Pixel coordinate grounding data:
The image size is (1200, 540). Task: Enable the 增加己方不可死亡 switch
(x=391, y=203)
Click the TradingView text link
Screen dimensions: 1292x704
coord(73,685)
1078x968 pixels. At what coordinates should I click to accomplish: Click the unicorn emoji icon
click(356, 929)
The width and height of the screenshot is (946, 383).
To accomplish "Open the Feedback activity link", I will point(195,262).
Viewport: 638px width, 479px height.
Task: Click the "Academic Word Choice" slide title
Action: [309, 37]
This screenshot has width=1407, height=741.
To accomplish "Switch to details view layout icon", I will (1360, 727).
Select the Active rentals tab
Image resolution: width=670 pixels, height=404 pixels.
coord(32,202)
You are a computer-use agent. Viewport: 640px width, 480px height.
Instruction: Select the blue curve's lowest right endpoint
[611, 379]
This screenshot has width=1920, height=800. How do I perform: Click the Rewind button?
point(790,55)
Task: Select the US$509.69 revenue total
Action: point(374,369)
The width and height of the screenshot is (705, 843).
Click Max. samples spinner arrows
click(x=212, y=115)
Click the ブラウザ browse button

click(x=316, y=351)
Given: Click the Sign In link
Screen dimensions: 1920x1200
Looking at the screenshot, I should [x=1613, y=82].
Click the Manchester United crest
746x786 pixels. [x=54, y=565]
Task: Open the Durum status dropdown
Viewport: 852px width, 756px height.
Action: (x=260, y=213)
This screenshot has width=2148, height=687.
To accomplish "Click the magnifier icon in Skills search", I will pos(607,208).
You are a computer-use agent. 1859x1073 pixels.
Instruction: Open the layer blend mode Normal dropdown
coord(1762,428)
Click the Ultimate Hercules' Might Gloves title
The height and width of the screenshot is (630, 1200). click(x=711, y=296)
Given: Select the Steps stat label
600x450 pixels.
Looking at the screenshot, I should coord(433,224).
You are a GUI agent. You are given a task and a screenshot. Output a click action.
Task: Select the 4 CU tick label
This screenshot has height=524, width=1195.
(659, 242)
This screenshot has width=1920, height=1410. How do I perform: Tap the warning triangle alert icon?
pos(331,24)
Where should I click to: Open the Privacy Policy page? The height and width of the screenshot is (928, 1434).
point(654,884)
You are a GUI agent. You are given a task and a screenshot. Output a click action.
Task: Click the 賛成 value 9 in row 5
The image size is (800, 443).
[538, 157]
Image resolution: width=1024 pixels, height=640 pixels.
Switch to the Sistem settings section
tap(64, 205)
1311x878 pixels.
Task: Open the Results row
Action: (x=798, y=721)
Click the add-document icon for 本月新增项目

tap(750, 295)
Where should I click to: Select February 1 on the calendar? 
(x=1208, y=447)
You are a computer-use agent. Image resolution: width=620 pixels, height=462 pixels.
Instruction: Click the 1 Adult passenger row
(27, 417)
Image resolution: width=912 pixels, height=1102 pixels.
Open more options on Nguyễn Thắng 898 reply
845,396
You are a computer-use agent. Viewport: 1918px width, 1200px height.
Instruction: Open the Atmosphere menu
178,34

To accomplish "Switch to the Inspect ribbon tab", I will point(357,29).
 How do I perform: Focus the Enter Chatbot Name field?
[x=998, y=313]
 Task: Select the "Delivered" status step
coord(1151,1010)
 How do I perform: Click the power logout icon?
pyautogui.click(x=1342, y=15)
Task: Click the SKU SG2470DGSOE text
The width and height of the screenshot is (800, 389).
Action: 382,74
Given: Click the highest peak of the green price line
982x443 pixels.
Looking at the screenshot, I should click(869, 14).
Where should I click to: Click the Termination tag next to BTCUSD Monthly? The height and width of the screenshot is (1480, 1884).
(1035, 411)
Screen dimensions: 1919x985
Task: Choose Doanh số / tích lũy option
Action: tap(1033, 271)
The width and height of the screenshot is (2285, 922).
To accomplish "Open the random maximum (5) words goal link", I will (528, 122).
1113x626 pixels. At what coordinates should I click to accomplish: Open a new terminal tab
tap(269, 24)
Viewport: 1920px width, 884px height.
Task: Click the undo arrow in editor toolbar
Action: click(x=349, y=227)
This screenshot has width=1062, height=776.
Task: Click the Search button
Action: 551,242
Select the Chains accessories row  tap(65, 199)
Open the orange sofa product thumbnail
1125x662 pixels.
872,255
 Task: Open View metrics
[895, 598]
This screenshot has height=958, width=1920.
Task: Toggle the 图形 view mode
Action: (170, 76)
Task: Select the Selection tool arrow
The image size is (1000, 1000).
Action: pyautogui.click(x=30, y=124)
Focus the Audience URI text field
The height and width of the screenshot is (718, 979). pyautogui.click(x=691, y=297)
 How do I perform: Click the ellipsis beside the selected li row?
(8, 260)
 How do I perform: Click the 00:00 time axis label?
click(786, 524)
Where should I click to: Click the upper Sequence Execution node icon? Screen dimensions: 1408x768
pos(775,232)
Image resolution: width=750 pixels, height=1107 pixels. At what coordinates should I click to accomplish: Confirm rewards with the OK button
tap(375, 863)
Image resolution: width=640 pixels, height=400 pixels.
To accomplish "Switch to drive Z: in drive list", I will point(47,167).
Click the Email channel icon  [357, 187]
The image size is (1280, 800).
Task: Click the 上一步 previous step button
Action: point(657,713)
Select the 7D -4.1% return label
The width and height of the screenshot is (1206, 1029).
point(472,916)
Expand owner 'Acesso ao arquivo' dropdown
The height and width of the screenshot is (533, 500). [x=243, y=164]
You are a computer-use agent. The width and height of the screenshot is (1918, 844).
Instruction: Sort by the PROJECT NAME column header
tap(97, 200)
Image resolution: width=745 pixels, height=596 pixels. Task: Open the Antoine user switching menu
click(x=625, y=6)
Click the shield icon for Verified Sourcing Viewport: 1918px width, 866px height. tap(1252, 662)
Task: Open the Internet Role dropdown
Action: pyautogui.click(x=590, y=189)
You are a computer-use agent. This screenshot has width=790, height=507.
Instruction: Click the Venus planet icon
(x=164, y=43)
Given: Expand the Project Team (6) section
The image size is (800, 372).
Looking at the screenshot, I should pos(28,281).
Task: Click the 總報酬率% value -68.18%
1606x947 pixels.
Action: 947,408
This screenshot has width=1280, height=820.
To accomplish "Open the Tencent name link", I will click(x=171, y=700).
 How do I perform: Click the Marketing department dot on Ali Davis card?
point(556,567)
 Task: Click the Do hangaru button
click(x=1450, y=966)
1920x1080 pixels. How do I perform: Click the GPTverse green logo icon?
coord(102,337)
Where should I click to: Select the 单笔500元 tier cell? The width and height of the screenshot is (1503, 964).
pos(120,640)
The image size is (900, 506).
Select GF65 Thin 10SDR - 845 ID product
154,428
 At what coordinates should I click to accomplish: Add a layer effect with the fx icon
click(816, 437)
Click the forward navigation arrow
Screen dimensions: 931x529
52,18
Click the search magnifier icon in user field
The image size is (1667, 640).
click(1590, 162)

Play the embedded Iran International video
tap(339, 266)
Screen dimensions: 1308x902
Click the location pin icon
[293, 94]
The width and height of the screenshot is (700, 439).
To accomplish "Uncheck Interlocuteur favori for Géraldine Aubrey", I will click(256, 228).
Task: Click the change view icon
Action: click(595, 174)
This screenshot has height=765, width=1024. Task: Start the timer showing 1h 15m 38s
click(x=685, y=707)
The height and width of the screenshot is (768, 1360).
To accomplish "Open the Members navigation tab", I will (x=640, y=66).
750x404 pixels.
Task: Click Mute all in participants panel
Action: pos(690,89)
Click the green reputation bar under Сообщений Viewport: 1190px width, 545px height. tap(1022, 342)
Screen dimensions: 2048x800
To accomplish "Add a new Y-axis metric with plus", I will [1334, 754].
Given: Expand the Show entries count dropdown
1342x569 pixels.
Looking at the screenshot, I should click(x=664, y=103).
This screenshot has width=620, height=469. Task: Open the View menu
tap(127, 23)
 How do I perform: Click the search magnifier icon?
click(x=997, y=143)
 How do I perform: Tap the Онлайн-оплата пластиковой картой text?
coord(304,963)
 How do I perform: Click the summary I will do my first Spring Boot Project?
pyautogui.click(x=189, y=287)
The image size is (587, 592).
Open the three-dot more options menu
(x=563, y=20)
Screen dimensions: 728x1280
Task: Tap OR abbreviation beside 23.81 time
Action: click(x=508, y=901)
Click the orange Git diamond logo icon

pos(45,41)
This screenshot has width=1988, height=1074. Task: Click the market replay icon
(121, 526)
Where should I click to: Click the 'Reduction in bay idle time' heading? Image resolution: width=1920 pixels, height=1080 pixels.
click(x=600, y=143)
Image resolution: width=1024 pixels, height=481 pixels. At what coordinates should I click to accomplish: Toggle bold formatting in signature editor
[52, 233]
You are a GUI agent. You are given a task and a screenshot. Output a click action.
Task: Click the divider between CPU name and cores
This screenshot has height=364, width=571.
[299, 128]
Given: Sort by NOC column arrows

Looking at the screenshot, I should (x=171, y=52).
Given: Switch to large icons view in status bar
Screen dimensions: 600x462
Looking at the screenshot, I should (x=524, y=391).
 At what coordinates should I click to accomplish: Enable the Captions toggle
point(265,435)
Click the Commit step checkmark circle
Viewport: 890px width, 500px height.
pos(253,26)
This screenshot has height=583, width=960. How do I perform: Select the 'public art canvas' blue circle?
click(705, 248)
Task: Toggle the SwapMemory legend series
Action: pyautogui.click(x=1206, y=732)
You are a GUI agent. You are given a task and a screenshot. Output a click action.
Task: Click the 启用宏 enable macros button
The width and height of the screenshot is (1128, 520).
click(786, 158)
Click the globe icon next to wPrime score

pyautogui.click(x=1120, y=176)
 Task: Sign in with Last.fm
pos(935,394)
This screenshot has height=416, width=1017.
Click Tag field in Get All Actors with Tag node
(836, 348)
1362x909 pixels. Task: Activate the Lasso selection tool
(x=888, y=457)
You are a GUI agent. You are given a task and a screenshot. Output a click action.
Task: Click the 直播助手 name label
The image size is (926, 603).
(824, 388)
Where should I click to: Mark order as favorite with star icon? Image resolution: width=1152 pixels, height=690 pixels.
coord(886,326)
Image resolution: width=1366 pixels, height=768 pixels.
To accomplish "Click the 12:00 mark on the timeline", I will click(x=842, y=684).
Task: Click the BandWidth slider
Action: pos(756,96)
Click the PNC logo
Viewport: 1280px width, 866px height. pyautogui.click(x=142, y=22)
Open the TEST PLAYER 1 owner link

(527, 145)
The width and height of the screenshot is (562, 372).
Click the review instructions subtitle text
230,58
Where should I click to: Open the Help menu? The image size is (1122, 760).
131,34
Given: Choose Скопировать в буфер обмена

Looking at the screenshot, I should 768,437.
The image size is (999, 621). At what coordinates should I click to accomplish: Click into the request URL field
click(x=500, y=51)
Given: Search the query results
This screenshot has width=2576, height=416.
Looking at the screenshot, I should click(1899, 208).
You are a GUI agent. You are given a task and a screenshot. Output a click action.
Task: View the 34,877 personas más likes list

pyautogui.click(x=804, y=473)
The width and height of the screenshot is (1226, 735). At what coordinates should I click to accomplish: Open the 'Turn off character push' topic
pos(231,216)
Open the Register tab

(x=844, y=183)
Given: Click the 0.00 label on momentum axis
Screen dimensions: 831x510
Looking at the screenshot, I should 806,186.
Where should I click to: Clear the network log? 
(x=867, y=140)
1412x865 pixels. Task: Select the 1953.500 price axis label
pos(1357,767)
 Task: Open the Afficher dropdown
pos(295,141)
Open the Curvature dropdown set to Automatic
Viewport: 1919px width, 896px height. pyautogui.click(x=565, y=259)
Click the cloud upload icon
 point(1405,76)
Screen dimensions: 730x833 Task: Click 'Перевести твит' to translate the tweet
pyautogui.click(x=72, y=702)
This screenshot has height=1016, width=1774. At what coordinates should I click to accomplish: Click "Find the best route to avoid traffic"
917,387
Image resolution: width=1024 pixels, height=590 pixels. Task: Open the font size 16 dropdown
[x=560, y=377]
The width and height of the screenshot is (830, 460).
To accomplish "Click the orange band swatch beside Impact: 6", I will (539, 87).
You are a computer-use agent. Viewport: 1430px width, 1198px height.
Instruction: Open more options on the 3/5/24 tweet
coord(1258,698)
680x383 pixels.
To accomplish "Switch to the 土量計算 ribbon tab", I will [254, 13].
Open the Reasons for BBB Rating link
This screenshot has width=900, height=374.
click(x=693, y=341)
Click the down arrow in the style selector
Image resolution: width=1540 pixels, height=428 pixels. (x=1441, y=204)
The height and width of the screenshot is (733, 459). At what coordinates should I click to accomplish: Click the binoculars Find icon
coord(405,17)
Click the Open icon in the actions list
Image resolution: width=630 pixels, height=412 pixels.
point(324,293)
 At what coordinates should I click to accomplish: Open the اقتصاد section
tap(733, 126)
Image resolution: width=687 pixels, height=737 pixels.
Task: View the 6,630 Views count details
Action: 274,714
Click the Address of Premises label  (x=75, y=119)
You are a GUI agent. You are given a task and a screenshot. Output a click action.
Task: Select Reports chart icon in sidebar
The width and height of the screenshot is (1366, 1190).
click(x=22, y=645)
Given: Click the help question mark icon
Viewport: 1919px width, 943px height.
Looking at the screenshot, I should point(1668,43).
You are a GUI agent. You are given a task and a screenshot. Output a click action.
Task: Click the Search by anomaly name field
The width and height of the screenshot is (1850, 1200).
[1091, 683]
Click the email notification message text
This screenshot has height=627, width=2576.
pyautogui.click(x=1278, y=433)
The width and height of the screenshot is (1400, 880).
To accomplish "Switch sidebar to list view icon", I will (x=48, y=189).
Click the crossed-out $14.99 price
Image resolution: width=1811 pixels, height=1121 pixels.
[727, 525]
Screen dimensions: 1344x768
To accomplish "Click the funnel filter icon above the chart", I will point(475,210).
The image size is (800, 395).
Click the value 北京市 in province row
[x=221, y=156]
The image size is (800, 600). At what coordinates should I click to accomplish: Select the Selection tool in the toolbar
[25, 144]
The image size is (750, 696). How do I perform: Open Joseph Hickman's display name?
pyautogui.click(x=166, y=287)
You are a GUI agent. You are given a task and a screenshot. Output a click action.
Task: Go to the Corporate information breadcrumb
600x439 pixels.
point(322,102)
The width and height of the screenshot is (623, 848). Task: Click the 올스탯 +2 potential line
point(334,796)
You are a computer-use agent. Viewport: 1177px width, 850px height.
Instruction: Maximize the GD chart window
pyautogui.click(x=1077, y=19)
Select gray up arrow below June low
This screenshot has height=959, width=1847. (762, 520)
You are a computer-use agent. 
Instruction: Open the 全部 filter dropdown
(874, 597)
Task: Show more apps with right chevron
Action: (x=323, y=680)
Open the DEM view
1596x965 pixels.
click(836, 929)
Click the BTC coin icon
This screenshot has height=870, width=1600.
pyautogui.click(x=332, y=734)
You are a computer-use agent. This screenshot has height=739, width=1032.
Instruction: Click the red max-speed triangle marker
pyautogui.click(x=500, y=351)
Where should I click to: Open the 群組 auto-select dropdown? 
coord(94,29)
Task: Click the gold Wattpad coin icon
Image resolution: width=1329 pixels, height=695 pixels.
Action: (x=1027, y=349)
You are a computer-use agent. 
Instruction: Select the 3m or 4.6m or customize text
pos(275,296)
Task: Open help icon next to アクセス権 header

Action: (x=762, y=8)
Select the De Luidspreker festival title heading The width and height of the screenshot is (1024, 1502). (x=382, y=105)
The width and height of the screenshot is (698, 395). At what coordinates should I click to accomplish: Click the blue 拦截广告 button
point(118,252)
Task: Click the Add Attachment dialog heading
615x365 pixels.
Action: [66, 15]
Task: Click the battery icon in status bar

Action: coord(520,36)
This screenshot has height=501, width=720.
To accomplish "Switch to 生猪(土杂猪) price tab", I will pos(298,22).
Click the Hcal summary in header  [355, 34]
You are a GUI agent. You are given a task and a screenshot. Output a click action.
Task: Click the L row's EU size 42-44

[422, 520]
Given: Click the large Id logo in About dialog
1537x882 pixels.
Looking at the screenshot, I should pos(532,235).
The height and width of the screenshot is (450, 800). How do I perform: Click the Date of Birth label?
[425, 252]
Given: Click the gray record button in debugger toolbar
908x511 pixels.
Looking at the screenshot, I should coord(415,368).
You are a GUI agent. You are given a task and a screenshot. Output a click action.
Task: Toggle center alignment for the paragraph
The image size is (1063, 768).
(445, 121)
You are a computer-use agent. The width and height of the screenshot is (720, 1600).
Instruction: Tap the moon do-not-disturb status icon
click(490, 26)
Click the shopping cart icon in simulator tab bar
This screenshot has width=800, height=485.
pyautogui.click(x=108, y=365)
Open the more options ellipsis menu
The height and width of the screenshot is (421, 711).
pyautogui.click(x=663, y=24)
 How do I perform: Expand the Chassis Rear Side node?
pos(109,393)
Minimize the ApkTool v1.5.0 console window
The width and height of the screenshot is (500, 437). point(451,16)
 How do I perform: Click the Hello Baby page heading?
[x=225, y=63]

▸ **What is needed**
Take exactly the lines from the one containing "Click the PNC logo" through the one containing "The width and height of the screenshot is (830, 460)." in the data above, and output them with nothing added.

▸ **The answer**
Click the PNC logo
Viewport: 1280px width, 866px height. pyautogui.click(x=142, y=22)
Open the TEST PLAYER 1 owner link

(527, 145)
The width and height of the screenshot is (562, 372).
Click the review instructions subtitle text
230,58
Where should I click to: Open the Help menu? The image size is (1122, 760).
131,34
Given: Choose Скопировать в буфер обмена

Looking at the screenshot, I should 768,437.
The image size is (999, 621). At what coordinates should I click to accomplish: Click into the request URL field
click(x=500, y=51)
Given: Search the query results
This screenshot has width=2576, height=416.
Looking at the screenshot, I should click(1899, 208).
You are a GUI agent. You are given a task and a screenshot. Output a click action.
Task: View the 34,877 personas más likes list

pyautogui.click(x=804, y=473)
The width and height of the screenshot is (1226, 735). At what coordinates should I click to accomplish: Open the 'Turn off character push' topic
pos(231,216)
Open the Register tab

(x=844, y=183)
Given: Click the 0.00 label on momentum axis
Screen dimensions: 831x510
Looking at the screenshot, I should 806,186.
Where should I click to: Clear the network log? 
(x=867, y=140)
1412x865 pixels. Task: Select the 1953.500 price axis label
pos(1357,767)
 Task: Open the Afficher dropdown
pos(295,141)
Open the Curvature dropdown set to Automatic
Viewport: 1919px width, 896px height. pyautogui.click(x=565, y=259)
Click the cloud upload icon
 point(1405,76)
Screen dimensions: 730x833 Task: Click 'Перевести твит' to translate the tweet
pyautogui.click(x=72, y=702)
This screenshot has height=1016, width=1774. At what coordinates should I click to accomplish: Click "Find the best route to avoid traffic"
917,387
Image resolution: width=1024 pixels, height=590 pixels. Task: Open the font size 16 dropdown
[x=560, y=377]
The width and height of the screenshot is (830, 460).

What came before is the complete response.